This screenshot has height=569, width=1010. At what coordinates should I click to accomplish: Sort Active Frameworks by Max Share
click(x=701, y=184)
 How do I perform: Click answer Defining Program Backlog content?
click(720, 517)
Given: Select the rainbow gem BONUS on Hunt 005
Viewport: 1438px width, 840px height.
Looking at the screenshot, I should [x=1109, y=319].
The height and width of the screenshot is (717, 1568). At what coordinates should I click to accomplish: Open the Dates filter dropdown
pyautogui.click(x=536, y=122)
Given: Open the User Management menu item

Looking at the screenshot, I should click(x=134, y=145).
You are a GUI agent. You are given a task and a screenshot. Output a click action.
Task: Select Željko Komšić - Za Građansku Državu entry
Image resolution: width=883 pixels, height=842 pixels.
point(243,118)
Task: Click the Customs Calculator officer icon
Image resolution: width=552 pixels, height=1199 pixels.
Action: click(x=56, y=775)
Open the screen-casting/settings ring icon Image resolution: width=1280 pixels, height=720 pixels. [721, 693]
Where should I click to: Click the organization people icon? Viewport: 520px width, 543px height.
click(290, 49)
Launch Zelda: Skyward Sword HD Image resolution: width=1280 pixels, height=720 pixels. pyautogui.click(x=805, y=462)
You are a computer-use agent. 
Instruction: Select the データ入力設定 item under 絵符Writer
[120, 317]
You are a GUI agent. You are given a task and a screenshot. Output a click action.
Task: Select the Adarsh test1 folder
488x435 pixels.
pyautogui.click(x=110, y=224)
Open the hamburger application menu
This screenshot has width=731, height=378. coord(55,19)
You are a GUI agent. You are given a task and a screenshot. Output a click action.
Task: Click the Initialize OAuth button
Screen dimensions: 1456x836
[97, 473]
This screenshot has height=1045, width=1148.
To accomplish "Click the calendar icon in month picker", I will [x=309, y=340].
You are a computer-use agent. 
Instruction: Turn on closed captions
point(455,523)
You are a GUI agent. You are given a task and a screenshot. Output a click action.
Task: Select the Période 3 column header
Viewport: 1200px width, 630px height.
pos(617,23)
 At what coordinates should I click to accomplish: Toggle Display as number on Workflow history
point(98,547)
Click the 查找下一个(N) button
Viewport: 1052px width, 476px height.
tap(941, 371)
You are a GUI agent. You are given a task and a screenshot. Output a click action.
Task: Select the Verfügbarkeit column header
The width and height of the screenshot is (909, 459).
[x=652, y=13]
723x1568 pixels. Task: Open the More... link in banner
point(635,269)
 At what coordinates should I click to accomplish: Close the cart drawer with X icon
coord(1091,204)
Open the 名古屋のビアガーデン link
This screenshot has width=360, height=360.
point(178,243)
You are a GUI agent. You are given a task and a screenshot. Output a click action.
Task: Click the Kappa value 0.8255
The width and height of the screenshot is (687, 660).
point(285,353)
━━━━━━━━
### What to work on
Write the lines of the listing above as a numbered list, leaving out any blank lines.

### Worked solution
1. This screenshot has height=569, width=1010. At what coordinates should I click to accomplish: Sort Active Frameworks by Max Share
2. click(x=701, y=184)
3.  How do I perform: Click answer Defining Program Backlog content?
4. click(720, 517)
5. Given: Select the rainbow gem BONUS on Hunt 005
6. Viewport: 1438px width, 840px height.
7. Looking at the screenshot, I should [x=1109, y=319].
8. The height and width of the screenshot is (717, 1568). At what coordinates should I click to accomplish: Open the Dates filter dropdown
9. pyautogui.click(x=536, y=122)
10. Given: Open the User Management menu item
11. Looking at the screenshot, I should click(x=134, y=145).
12. You are a GUI agent. You are given a task and a screenshot. Output a click action.
13. Task: Select Željko Komšić - Za Građansku Državu entry
14. Image resolution: width=883 pixels, height=842 pixels.
15. point(243,118)
16. Task: Click the Customs Calculator officer icon
17. Image resolution: width=552 pixels, height=1199 pixels.
18. Action: click(x=56, y=775)
19. Open the screen-casting/settings ring icon Image resolution: width=1280 pixels, height=720 pixels. [721, 693]
20. Where should I click to: Click the organization people icon? Viewport: 520px width, 543px height.
21. click(290, 49)
22. Launch Zelda: Skyward Sword HD Image resolution: width=1280 pixels, height=720 pixels. pyautogui.click(x=805, y=462)
23. You are a computer-use agent. 
24. Instruction: Select the データ入力設定 item under 絵符Writer
25. [120, 317]
26. You are a GUI agent. You are given a task and a screenshot. Output a click action.
27. Task: Select the Adarsh test1 folder
28. 488x435 pixels.
29. pyautogui.click(x=110, y=224)
30. Open the hamburger application menu
31. This screenshot has width=731, height=378. coord(55,19)
32. You are a GUI agent. You are given a task and a screenshot. Output a click action.
33. Task: Click the Initialize OAuth button
34. Screen dimensions: 1456x836
35. [97, 473]
36. This screenshot has height=1045, width=1148.
37. To accomplish "Click the calendar icon in month picker", I will [x=309, y=340].
38. You are a computer-use agent. 
39. Instruction: Turn on closed captions
40. point(455,523)
41. You are a GUI agent. You are given a task and a screenshot. Output a click action.
42. Task: Select the Période 3 column header
43. Viewport: 1200px width, 630px height.
44. pos(617,23)
45.  At what coordinates should I click to accomplish: Toggle Display as number on Workflow history
46. point(98,547)
47. Click the 查找下一个(N) button
48. Viewport: 1052px width, 476px height.
49. tap(941, 371)
50. You are a GUI agent. You are given a task and a screenshot. Output a click action.
51. Task: Select the Verfügbarkeit column header
52. The width and height of the screenshot is (909, 459).
53. [x=652, y=13]
54. 723x1568 pixels. Task: Open the More... link in banner
55. point(635,269)
56.  At what coordinates should I click to accomplish: Close the cart drawer with X icon
57. coord(1091,204)
58. Open the 名古屋のビアガーデン link
59. This screenshot has width=360, height=360.
60. point(178,243)
61. You are a GUI agent. You are given a task and a screenshot. Output a click action.
62. Task: Click the Kappa value 0.8255
63. The width and height of the screenshot is (687, 660).
64. point(285,353)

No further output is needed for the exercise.